A screenshot of Josh's application.
What were some challenges you faced while building it, and how did you overcome those challenges?
I actually wrote the tool as an exercise while I was learning Python.
The tool uses a lot of system calls, so getting stdout to work properly was a bit of a challenge. For instance, in order to use sslstrip, the attacker would first have to ARP poison a client IP or Gateway. When arpspoof starts, it can be a little cluttery, so it’s important to be able to execute multiple tools through the command-line interface and keep stdout to a minimum, while also keeping the output so it can be saved as a pcap file.
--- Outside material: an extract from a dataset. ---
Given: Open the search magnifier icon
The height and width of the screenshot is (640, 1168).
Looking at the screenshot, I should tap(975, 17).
What was it like demoing your tool at the Arsenal Station?
It was amazing. The first 30 minutes or so were a bit nerve racking, but it got easier. I would get waves of people at a time every five minutes or so. I met a variety of security professionals, ranging from individuals just getting into security, to Red and Blue Team members, and even some military. Many of them were excited to try out my tool in the field. I got that a lot, especially from Red Team members, who want to get up and running quickly, which is exactly what my tool is designed for. I was a bit surprised, but I only received praise and positive feedback. And when my demo time was finished, I was immediately approached by the ToolsWatch and Black Hat crew, who asked me to resubmit my tool for BlackHat Europe later this year. So, we’ll see how that goes.
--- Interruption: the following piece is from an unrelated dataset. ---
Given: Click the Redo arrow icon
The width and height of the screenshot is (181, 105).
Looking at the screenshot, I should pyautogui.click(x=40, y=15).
What are some of the highlights from the event, both from the conference side and personally?
All of the highlights this time around really revolved around meeting people and making new friends. Last year, I was a little timid, mostly going to the briefings and talks, and didn’t do a lot of reaching out. This time, I ended up spending my time talking with individuals: defense contractors, pentesters, endpoint security specialists. It was incredible to be able to talk about security with your peers, and everyone around you knows what you’re talking about. You find an immediate connection with people from all over the world. This only happens to me once a year, so it's fun and exciting.
At DefCon, when I wasn’t talking with people, I spent a good amount of time at the Lockpick, Internet of Things, and BioHacking Villages. I’ve always wanted to learn basic lock-picking. And at the BioHacking Village, they were implanting tiny RFID chips into people’s hands! At least, that’s what I could see amidst the sea of mohawks.
Are there any security projects you’re looking forward to tackling for Reaction?
Well, I think security for Reaction, being a Meteor node.js platform, is going to bring its own set of challenges.
I predict that Meteor security is going to evolve in the next couple years. There are a ton of layers to peel back. Everything from greater exposure to man-in-the-middle attacks, system misconfigurations, server/client publications, third-party npm packages, using Docker in a production environment, V8— they all have their own set of security concerns. Every one of these issues require a separate set of security analysis and research — not simply vulnerability scanners, but also setting up their own proof of concepts.